If Kurt Vonnegut was a Romantic, or, Billy Pilgrim “with benefits”

No, it’s not a new movie but The Time Travelers Wife is really quite something…and therein lies the paradox. What is it? Is it truly science fiction, is it a romance or is it a horror story? I’m thinking the answer is yes; and here is why (and parenthetically why I adore this movie).

First however, a question to you, the reader. Why am I mentioning Vonnegut and this movie in the same breath? Two reasons actually. First, Vonnegut claimed amazement at the fact that he wrote Science fiction, claiming the he didn’t know he has until he saw one of his books in the Sci-Fi Section of a bookstore. The same holds true for this move, as it defies being put into any one genre and is very slippery to define it into any box. Secondly, the amazing similarities between Vonnegut’s Billy Pilgrim and Eric Bana as Henry is somehow both amazing and yet very different; amazing because they both have become “unstuck in time” and different because unlike Billy, Henry is not the main focus of the film, as very accurately implied by the title. Henry is, in fact, a catalyst for Clare’s adventures and the subsequent interplay with all the others in their universe.
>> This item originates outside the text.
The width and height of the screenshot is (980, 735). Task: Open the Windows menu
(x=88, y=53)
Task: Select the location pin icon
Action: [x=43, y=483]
What makes this movie interesting is not the visual effects, but the story. Nothing beats a good love story; nothing trumps the heart, ever. The fact that it’s set within a Sci-Fi framework with meticulous attention to detail makes it all the more a glorious experience. It breaks a cannon of time travel: you cannot occupy the same space twice, you cannot meet yourself. It breaks it repeatedly and yet, it’s ok. This is a great move. If it has a fatal flaw it is that it defies convention, it resists definition, it asks so very much from the audience and that is not something many American audiences are willing to give. Is this a great movie? Yes, it is, without reservation. What may keep you from enjoying it is your own convention. It is, without a doubt, heartbreakingly beautiful.